What you should do – Extend the bagel tasting article with Nathan Myhrvold, picking up after its last sentence.

Document segment –
──────────
Tasting Bagels With Nathan Myhrvold

When you're learning to make bagels, you make a lot of hockey pucks at first

Nathan Myhrvold, author of Modernist Cuisine, a six-volume opus on the science and technology of food, is working on a bagel recipe for his new bread book. And it's going to be nothing like his "Bagel In a Glass," which had the modernist food cognoscenti gushing years ago: flecks of dill, lox, and chives floating inside a shot glass of clear broth made from everything bagels—a complete breakfast, sans schmear.

It’s just going to be…a bagel.

“My mother didn’t believe in teething rings, so she gave me bagels,” Myhrvold said a few weeks ago, during a visit to the SAVEUR offices for a blind bagel tasting. “That was the first solid food I ate.” In front of him lay an array of New York’s finest bagels and bialys. He plucked one up, brought it to his nose, and took a loud, exuberant sniff.

"I keep doing this at restaurants with my friends," he said, the bagel pressed firmly to his nostrils, "and they're like, 'What are you doing.' But that's the first thing you do with bread, smell it."
──────────
Supplied material –
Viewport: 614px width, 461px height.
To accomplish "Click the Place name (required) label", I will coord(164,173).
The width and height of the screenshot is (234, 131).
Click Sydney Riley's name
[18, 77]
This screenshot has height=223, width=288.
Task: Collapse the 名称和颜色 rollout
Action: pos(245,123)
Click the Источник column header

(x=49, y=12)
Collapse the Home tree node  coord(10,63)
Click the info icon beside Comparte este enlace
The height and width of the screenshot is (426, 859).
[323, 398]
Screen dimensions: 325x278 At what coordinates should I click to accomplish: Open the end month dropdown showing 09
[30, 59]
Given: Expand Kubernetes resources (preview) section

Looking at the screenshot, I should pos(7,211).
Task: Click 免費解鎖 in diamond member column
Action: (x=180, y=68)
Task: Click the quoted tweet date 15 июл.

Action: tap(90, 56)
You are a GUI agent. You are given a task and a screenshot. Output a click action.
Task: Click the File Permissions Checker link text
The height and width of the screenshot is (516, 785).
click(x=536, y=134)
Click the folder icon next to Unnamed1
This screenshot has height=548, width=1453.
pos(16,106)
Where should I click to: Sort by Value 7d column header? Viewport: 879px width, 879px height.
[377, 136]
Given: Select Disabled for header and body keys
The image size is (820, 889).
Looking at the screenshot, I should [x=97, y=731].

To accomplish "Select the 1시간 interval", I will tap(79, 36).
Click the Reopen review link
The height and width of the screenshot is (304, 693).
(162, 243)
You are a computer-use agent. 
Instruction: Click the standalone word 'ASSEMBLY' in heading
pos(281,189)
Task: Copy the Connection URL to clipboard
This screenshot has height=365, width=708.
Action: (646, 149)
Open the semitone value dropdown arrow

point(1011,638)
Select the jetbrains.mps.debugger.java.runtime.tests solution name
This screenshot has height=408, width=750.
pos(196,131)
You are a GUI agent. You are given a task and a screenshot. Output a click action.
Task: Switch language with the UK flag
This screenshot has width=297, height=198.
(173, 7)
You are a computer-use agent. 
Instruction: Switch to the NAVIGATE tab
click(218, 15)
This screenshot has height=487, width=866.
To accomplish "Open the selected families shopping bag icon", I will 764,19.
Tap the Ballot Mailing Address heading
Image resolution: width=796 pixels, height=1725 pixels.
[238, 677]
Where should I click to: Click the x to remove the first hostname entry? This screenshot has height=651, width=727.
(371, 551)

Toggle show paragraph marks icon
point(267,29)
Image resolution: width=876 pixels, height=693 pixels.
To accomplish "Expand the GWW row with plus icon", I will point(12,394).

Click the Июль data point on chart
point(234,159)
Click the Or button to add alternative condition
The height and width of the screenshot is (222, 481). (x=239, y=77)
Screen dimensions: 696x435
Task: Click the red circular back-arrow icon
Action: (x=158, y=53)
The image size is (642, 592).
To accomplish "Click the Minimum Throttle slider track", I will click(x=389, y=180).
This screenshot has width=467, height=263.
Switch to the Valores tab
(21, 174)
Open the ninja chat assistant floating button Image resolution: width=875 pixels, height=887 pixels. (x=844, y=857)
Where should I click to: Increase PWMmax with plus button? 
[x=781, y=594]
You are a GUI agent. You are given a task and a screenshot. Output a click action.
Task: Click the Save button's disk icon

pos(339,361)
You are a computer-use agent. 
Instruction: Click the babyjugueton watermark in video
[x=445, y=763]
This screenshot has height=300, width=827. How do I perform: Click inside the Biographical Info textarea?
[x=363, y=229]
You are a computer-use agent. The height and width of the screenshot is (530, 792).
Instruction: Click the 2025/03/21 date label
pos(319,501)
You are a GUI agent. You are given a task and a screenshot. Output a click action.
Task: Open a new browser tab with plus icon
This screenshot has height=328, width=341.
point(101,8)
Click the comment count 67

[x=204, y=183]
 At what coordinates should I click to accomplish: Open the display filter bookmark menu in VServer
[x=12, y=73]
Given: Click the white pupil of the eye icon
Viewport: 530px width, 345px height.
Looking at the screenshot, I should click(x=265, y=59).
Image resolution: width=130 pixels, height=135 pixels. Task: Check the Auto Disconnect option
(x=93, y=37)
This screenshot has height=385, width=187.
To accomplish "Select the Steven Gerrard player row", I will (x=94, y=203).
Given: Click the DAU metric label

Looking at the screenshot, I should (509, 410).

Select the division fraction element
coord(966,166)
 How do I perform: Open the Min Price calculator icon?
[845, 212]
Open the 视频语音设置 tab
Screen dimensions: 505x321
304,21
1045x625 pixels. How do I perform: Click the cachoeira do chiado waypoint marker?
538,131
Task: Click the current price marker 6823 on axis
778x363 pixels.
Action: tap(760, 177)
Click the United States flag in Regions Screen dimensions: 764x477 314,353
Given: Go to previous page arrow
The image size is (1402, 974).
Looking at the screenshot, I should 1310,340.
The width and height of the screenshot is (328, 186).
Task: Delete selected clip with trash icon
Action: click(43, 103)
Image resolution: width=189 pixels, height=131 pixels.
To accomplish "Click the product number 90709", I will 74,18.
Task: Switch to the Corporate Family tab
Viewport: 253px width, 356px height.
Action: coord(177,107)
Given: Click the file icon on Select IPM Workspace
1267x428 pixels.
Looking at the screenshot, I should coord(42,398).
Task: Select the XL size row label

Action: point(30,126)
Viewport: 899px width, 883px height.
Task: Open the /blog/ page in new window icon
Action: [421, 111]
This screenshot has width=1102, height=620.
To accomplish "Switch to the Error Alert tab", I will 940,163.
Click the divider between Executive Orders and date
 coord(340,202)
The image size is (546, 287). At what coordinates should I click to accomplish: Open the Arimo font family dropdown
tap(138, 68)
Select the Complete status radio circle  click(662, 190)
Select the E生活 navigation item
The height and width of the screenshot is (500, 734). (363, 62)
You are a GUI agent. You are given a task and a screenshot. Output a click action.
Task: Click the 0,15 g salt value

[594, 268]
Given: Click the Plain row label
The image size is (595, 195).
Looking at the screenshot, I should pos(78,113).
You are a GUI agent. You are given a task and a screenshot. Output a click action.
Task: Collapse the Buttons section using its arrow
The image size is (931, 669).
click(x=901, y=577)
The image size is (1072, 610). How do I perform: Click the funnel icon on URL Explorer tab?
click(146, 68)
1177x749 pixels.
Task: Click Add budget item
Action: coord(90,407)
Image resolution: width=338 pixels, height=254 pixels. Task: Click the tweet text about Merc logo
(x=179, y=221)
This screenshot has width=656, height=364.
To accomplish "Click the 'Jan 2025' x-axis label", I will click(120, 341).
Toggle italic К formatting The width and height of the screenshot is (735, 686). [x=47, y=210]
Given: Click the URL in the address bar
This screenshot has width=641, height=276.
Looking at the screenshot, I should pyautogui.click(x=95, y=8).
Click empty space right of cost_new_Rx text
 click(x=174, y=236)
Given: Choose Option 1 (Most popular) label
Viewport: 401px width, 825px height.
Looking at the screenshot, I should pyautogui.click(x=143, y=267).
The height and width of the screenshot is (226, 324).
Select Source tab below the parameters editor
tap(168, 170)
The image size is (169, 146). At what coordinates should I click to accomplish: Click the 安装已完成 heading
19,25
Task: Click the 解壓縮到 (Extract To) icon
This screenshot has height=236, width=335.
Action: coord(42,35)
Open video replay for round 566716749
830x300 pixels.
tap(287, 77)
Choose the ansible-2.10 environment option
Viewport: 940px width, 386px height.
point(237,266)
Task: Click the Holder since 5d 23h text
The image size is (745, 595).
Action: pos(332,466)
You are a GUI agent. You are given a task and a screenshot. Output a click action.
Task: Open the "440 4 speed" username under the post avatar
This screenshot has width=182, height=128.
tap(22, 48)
──────────
Answer below –
Nothing, it seems, can escape Myhrvold’s rabid curiosity, not even the breadcrumb.

“Bread takes experience. You make a lot of hockey pucks first.”

A former student of Stephen Hawking and Microsoft's first CTO, Myhrvold is currently the CEO of Intellectual Ventures, a patent company, but dabbles in paleontology and nuclear energy technologies, and has won awards for his wildlife photography and barbecue cookery. In his Seattle-based lab, a team headed up by Francisco Migoya, former French Laundry pastry chef and professor at the Culinary Institute of America, is now hard at work on Modernist Cuisine's bread sequel, slated to be released next year.

“We’re going through a pallet of flour every three weeks, which is about 1,000 pounds,” Myhrvold said. “That’s about the same as a bakery, but they have customers and revenue and things.”

Revenue is secondary, at this point at least, to the pursuit of knowledge. A self-proclaimed “true nerd,” Myhrvold says this project is motivated by the fact that breads are a highly technique-driven food—for the vast majority, the ingredient list includes only flour, water, salt, and yeast—and that the scientific transformation that occurs during baking is still shrouded in mystery.

“Viennese bakers discovered that if you inject steam at the beginning of the baking process, it results in a really great crust,” he said. “But no one knows why. It’s counterintuitive. So we are trying our goddamnedest to figure that out.”

At SAVEUR, Myhrvold patiently ate his way through bites of three bialys, five plain bagels, and five everything bagels, stopping every now and again to comment on each one’s make-up.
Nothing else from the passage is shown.